Buddy Bolden and his fellow musicians, credited as being the pioneers who shaped a musical form from the chants, hollers and working songs of the deep south in the United States of America — that would later be termed “jazz” — would have found it hard to believe that their music would touch distant shores. And find a home there. Just as the Mississippi carried the music all across New Orleans and beyond, the oceans brought jazz to Bombay. Aided by other factors, of course. Leon Abbey and his group, which arrived in 1935 with their brand of “solid swing” to entertain guests at the Taj, were the first all-black band to do so. Among those who were captivated by the music was the young Dosoo Karaka, who would go on to become a journalist and whose writings the author quotes extensively. So enchanted was Karaka by the new sound that he joined in with the musicians and was pulled up for it later! He would, nonetheless, go on to support the art form.
The book covers a little more than three decades of a particular slice of Bombay’s history — from the introduction of jazz when it “was the world’s pop”, till about the time four men from Liverpool were changing the landscape of popular music. As jazz swung the city around its beats and rhythms, Bombay changed too. A cosmopolitan city that received the world’s various influences through its ports, Bombay’s popular culture reflected it all. The city of migrants welcomed novelty.
Fernandes’s research is in-depth and exhaustive.
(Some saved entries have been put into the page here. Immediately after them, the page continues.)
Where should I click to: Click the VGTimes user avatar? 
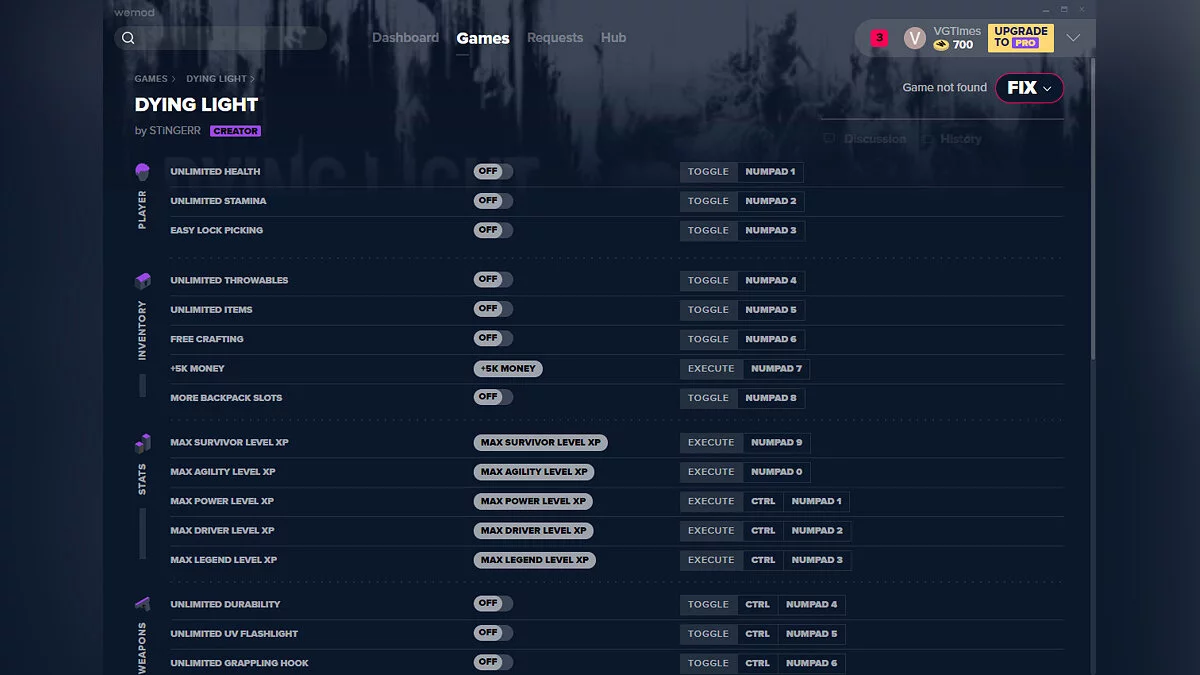point(914,38)
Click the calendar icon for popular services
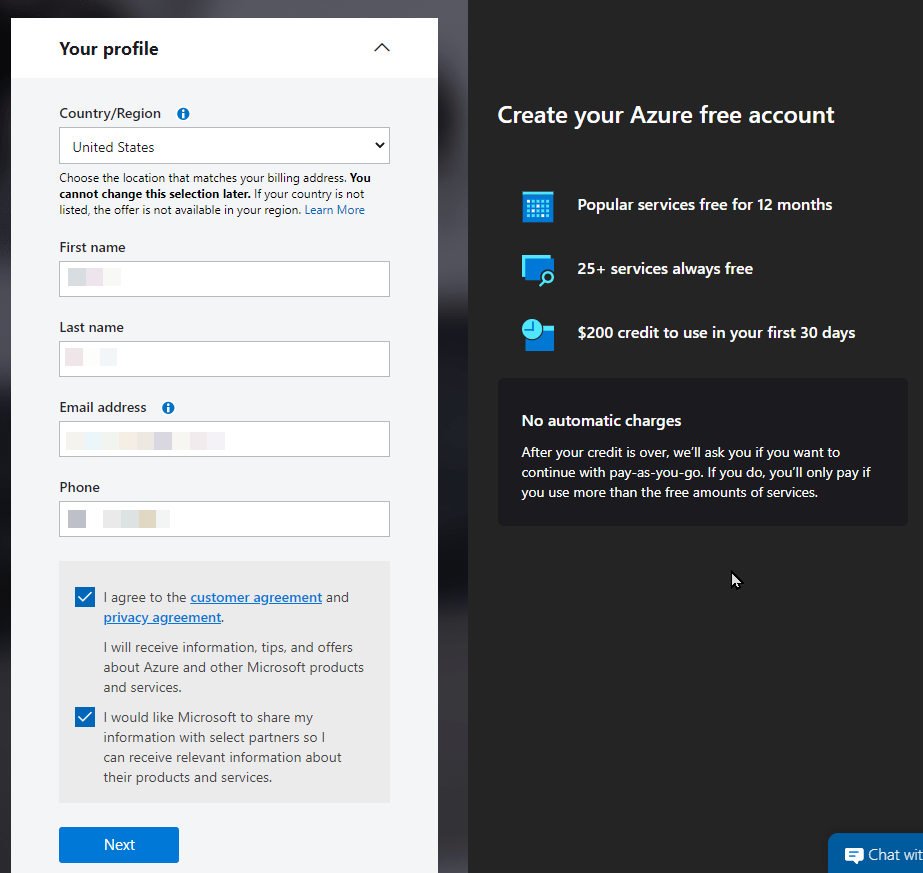The width and height of the screenshot is (923, 873). tap(537, 206)
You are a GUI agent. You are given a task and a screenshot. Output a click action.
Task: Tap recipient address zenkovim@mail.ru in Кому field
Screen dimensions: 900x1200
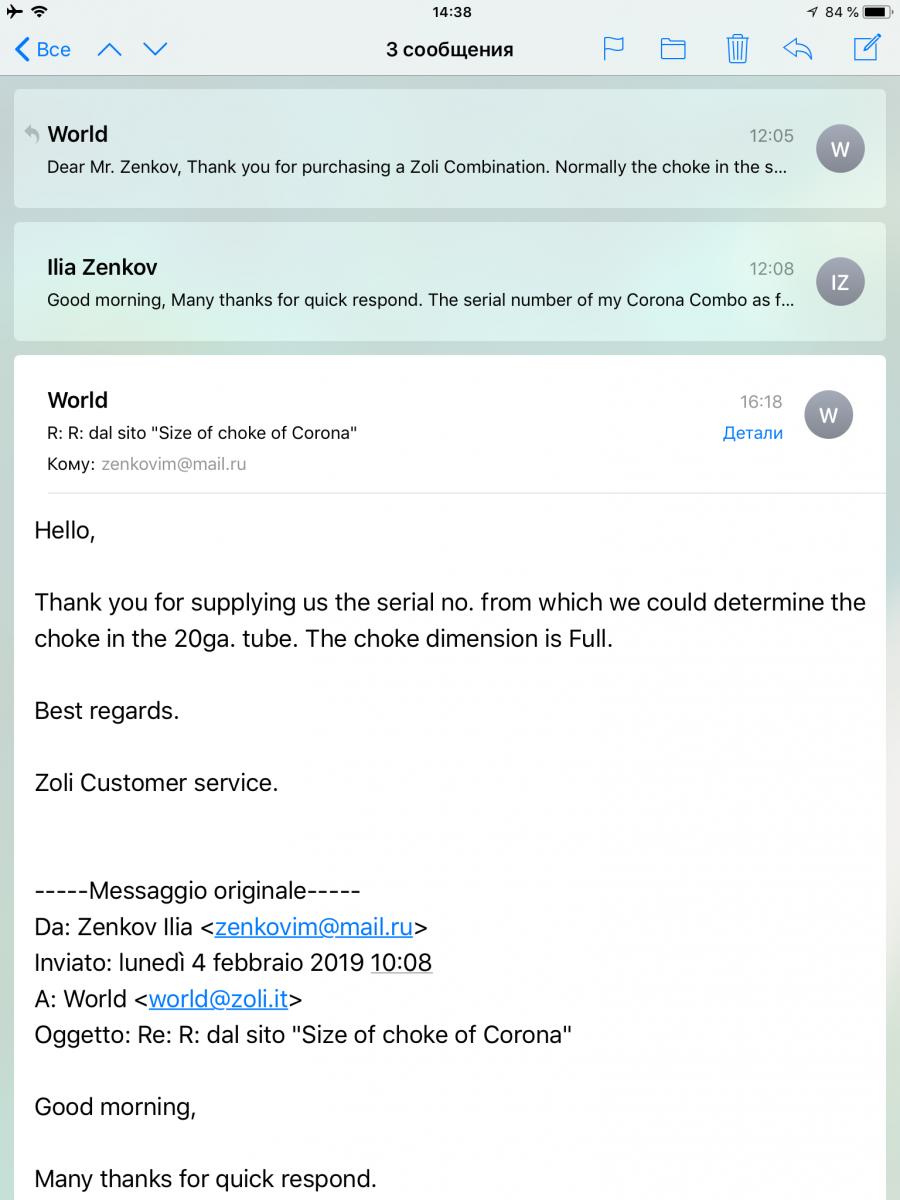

Memoirs, letters, articles from newspapers and journals, conversations and remembered pasts — all find a way into his book. What tops it is the author’s ability to sift through the information and feature the most apt and insightful anecdote. For example, he provides many reasons as to how the trumpeter “Chic Chocolate” got his stage name. “… it was a contraction of his mother’s term of endearment for him: Chico, the little one.” Or it could have been “the residue of archaic ’30s slang. ‘When he was playing a really hot passage, the other musicians would say, “That’s really chick, man.”’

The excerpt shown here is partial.